The transition: from Web to Web 2.0 – On and off the net

In the mid 2000’s, the Web changed and its design was enhanced by services focusing on the networking of content added by the users [e.g. images, videos, personal profiles, etc]. At that time, we encountered new platforms of information and content exchange such as blogs, social networking sites such as Facebook and YouTube. From then on, the Web has often been called Web 2.0 and digital communication networks have gradually diffused in everyday activities. In 2006, Golan Levin, Kamal Nigam and Jonathan Feinberg created “The Dumpster”, an online “bin” on the theme of teenage break-ups. The artists created an interactive artwork which extracted and visualized data that was shared on blogs by couples who had broken up. The user was invited to navigate through “dumped” data that mirrored a kind of romantic pain.

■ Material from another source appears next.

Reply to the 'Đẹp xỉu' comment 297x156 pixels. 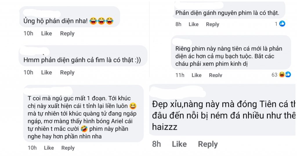coord(208,144)
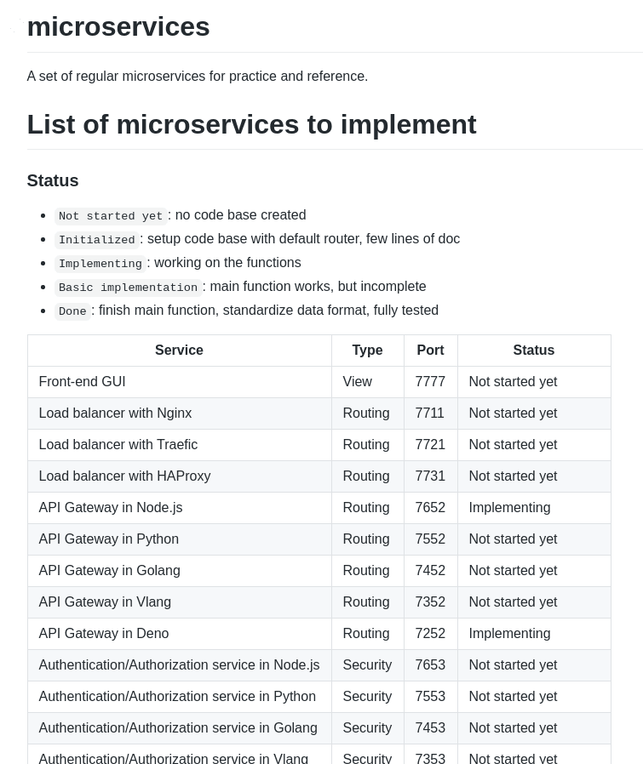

“A net art work can exist completely outside of the Net…The “net” in net art is both a social and a technological reference (the network).” (Bosma 2011) The culture that develops on and off the net is a subject investigated by many of the above-mentioned artists, while the focus is increasingly moving towards the study of digital networks and information itself, an art practice that we now might frame under the term networked art.

Links

Antonio Muntadas – The File Room
http://www.thefileroom.org/
Vuk Cosic
http://www.ljudmila.org/~vuk/
Jodi
http://wwwwww.jodi.org/
http://404.jodi.org/
Heath Bunting _readme
http://www.irational.org/_readme.html
Olia Lialina – My boyfriend came back from the war
http://www.teleportacia.org/war/wara.htm
Last real net art museum
http://myboyfriendcamebackfromth.ewar.ru/
Eva and Franco Mattes
http://0100101110101101.org/
Alexei Shulgin & Natalie Bookchin – Introduction to net.art
http://www.easylife.org/netart/
Golan Levin – The Dumpster
http://artport.whitney.org/commissions/thedumpster/about.html
The Thing
http://www.thing.net/
Nettime
http://www.nettime.org/
Rhizome
http://rhizome.org/
Josephine Bosma, Nettitudes: Let’s Talk Net Art, NAi Publishers, Rotterdam and the Institute of Network Cultures, Amsterdam, 2011.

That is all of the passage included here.